Een experimenteel wetenschappelijk project probeert systematisch -- dat wil zeggen op een eerlijke en stapsgewijze manier -- beantwoord een vraag over hoe iets werkt, hoe dingen met elkaar samenhangen of het effect van iets op een ander. Een wetenschappelijk project moet zes stappen hebben. (1) Het begint met een te beantwoorden vraag, die een hypothese vormt die kan worden getest. (2) Achtergrondinformatie over het project moet worden verstrekt. (3) De in het experiment gebruikte methoden moeten worden beschreven. (4) De resultaten van de experimenten moeten op een georganiseerde manier worden gepresenteerd. (5) Er wordt geconcludeerd of de vraag van belang is beantwoord. (6) Als laatste volgt een discussie over de resultaten en de conclusie die ze in de context plaatst van wat al door anderen is ontdekt. Alle zes onderdelen van een project zijn samengevat in een korte paragraaf, een samenvatting genoemd.

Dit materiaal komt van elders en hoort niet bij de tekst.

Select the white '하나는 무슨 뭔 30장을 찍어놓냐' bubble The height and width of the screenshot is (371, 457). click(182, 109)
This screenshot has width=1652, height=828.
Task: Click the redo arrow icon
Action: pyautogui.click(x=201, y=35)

Wetenschapsprojecten beginnen met een vraag over hoe iets werkt of hoe dingen met elkaar samenhangen. Een hypothese is een onderbouwde gok in de vorm van een bewering die kan worden getest, en een dergelijke bewering is voor anderen het meest logisch als ze de context begrijpen waarin de vraag wordt gesteld. Daarom moet u achtergrondinformatie verstrekken. Achtergrondinformatie legt uit wat je probeert op te lossen, waarom je voor je methoden hebt gekozen en waarom je vraag interessant is.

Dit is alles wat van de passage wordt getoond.